- Luoxing Subdistrict Location within Fujian Luoxing Subdistrict Location within China
- Coordinates: 25°59′17″N 119°27′28″E﻿ / ﻿25.98806°N 119.45778°E
- Country: People's Republic of China
- Province: Fujian
- Prefecture-level city: Fuzhou
- District: Mawei District

Population (2010)
- • Total: 60,117
- Time zone: UTC+8 (China Standard)

= Luoxing Subdistrict, Fuzhou =

Luoxing Subdistrict (罗星街道 (羅星街道, Luóxīng Jiēdào)) is a subdistrict of Mawei District, Fuzhou, Fujian, China. The subdistrict had a population of 60,117 as of 2010.

== History ==
In February 1978, Mawei Town (马尾镇) was established, and was upgraded to a subdistrict (街道) in August 1982.

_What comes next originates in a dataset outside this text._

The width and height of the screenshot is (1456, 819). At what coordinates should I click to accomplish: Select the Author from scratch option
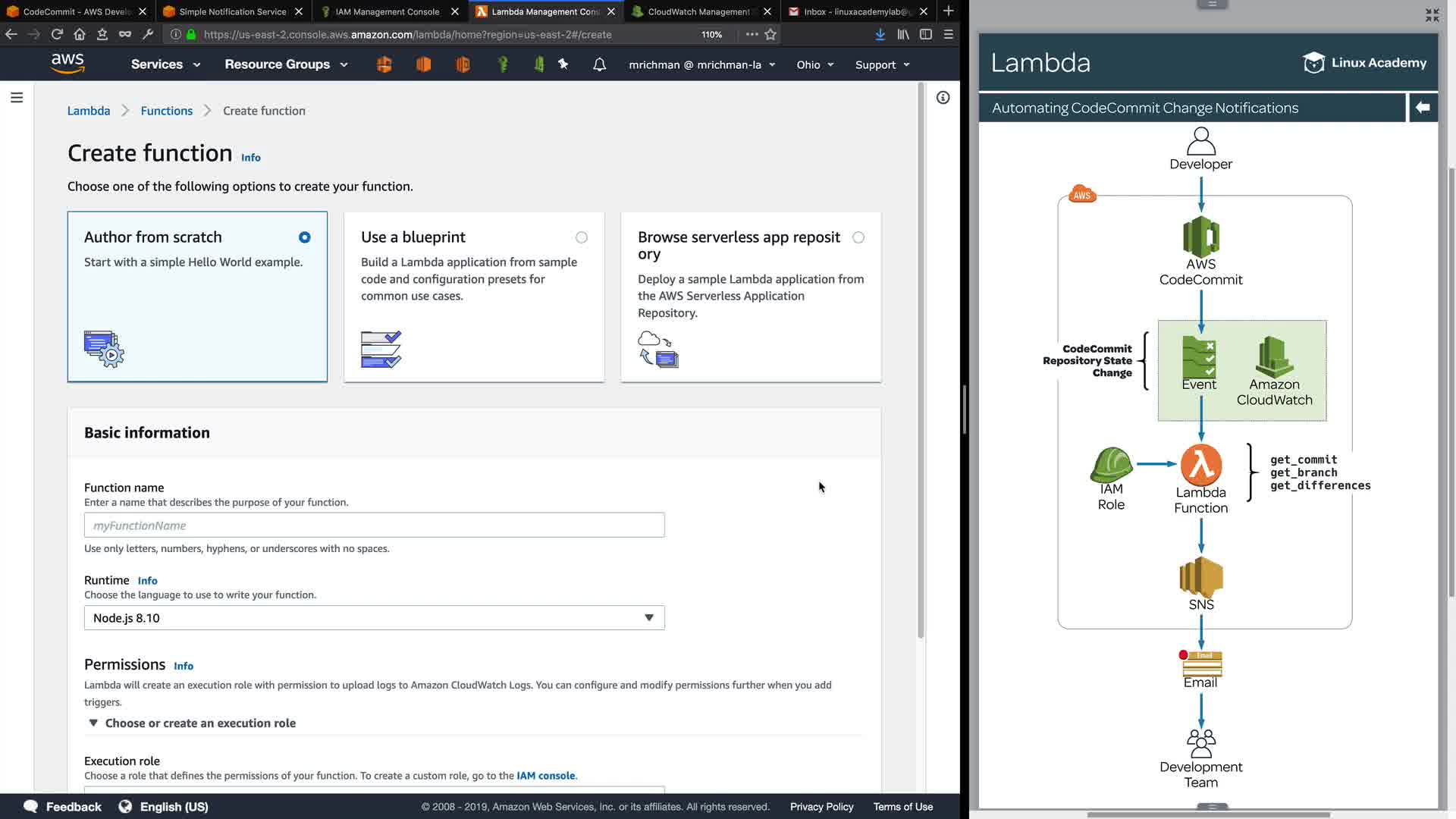coord(304,237)
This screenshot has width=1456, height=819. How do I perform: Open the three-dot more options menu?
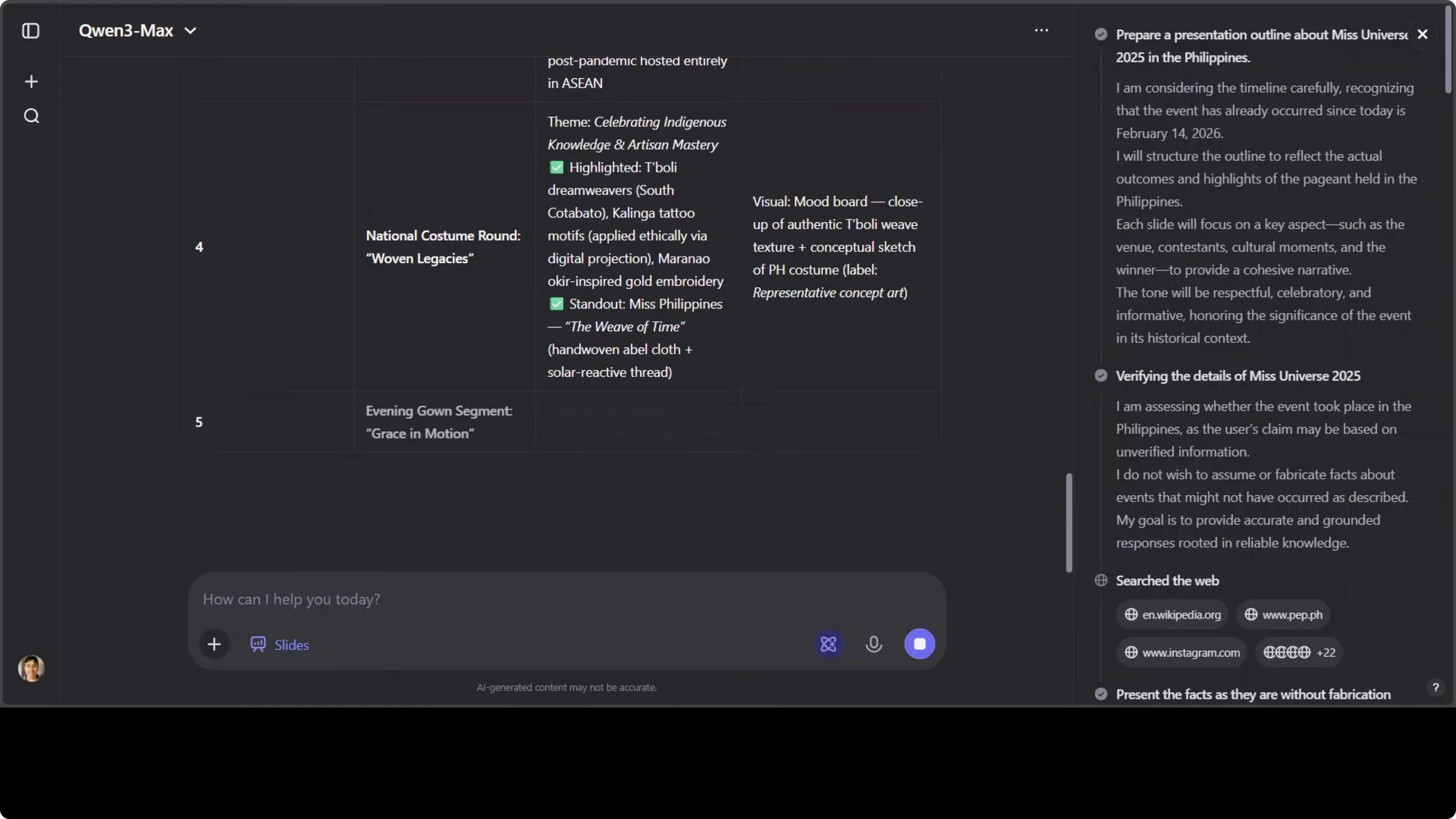(1041, 30)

On December 15, 1995, Mawei Subdistrict was renamed to Luoxing Subdistrict.

== Administrative divisions ==
Luoxing Subdistrict is divided into five residential communities and five administrative villages.

The subdistrict's five residential communities are Yanshan (沿山社区), Maxian (马限社区), Luoxing (罗星社区), Xingang (新港社区), and Peiying (培英社区).

The subdistrict's five administrative villages are Shangqi (上岐村), Qingzhou (青洲村), Junzhu (君竹村), Shuangfeng (双峰村), and Luoxing (罗星村).

== Demographics ==
The subdistrict had a population of 60,117 as of 2010, slightly down from its 60,446 as of 2000.